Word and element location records
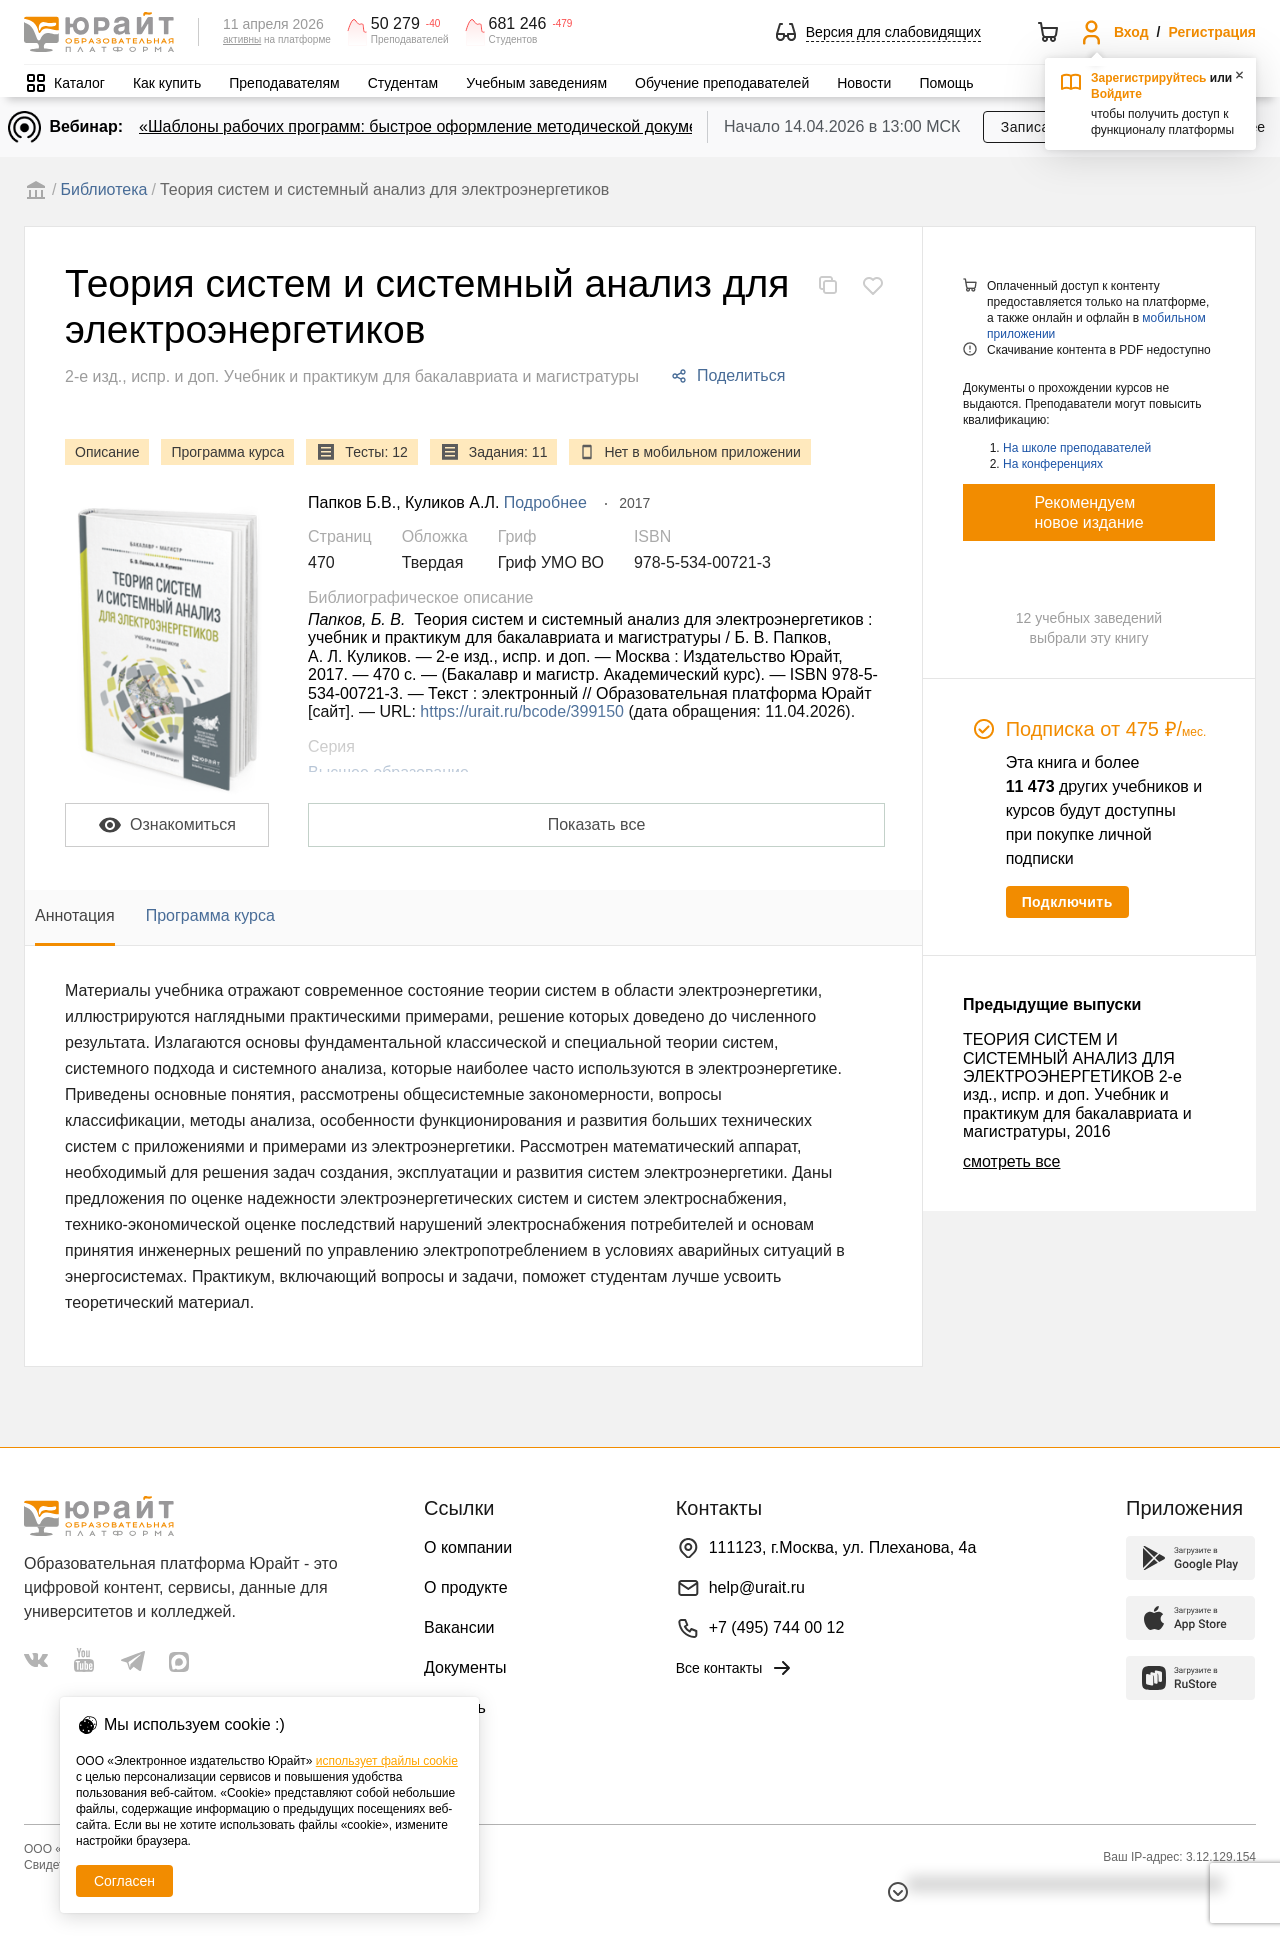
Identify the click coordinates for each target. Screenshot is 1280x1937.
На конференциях (1053, 464)
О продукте (466, 1587)
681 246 (518, 24)
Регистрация (1212, 32)
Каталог (79, 83)
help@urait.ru (757, 1587)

Problem details
Format the lines of the records above as a JSON list of strings, one string per line, leaving out blank lines and the picture.

Task answer
[
  "Identify the click coordinates for each target. Screenshot is 1280x1937.",
  "На конференциях (1053, 464)",
  "О продукте (466, 1587)",
  "681 246 (518, 24)",
  "Регистрация (1212, 32)",
  "Каталог (79, 83)",
  "help@urait.ru (757, 1587)"
]